__HOW TO COMPLETE THIS TASK__
What lines below contain the word "computer"? Please pull each one out.

__MATERIAL FOR THIS EXERCISE__
_____

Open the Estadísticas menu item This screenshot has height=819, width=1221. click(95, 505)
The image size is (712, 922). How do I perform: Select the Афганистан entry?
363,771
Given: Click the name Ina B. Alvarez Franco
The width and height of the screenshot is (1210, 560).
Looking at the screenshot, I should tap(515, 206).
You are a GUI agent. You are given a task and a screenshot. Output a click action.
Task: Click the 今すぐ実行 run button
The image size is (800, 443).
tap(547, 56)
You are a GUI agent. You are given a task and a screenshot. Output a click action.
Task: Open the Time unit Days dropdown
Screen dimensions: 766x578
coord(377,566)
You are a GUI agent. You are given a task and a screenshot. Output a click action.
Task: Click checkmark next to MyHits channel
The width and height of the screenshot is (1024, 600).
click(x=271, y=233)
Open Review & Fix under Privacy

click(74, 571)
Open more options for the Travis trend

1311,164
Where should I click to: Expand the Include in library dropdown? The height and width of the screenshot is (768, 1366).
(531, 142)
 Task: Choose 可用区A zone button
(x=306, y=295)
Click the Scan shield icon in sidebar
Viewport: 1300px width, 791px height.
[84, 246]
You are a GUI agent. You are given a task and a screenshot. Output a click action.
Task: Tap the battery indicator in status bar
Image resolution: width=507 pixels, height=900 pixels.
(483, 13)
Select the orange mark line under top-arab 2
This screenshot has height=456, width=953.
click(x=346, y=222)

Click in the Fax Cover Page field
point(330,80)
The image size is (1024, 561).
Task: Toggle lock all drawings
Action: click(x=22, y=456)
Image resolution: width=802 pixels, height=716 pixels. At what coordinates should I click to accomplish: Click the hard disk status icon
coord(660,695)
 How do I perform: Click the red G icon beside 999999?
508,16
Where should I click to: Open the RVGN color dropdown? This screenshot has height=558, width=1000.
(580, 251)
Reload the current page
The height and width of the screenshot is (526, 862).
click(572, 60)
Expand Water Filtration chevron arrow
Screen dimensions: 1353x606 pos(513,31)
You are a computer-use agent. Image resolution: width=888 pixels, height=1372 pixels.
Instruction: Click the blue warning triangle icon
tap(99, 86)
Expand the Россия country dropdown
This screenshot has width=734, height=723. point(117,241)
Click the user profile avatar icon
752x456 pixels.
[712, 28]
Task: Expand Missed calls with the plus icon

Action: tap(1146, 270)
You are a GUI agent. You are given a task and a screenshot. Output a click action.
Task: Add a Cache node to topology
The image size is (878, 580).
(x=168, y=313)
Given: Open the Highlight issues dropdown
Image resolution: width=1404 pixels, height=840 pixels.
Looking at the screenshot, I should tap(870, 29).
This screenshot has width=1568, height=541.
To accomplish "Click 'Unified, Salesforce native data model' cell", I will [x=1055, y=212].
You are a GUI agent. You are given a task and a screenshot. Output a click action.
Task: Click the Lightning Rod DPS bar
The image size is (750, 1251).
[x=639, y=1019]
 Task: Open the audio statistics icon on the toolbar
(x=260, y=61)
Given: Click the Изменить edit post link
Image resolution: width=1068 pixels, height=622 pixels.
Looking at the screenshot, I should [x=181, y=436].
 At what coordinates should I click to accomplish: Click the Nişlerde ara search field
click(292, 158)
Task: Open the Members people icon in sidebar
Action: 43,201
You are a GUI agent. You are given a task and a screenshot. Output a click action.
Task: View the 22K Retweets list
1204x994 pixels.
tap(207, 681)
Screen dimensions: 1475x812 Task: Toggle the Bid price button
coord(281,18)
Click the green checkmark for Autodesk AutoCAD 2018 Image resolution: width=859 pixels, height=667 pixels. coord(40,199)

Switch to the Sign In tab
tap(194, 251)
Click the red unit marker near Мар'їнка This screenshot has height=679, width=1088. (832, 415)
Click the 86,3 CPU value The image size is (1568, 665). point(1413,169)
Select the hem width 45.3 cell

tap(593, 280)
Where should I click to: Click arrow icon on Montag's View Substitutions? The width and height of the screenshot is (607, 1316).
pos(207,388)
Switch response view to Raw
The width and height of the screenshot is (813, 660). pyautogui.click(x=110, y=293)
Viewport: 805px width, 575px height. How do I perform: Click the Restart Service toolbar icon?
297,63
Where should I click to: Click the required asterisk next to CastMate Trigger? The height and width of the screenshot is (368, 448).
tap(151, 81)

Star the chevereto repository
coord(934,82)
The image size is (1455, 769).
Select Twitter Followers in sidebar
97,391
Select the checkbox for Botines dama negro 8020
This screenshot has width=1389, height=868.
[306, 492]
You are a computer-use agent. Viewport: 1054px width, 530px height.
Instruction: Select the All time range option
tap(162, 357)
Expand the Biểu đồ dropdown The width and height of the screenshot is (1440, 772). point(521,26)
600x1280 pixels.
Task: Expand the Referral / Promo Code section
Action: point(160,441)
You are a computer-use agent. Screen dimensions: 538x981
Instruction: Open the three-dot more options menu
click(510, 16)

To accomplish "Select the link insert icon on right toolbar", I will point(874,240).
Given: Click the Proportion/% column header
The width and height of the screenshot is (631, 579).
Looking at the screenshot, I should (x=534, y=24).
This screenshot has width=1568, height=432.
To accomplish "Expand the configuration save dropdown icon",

_____

__RESULT FOR THIS EXERCISE__
You are a computer-use agent. Image resolution: width=888 pixels, height=1372 pixels.
You are a computer-use agent. Viewport: 1054px width, 530px height.
You are a computer-use agent. Screen dimensions: 538x981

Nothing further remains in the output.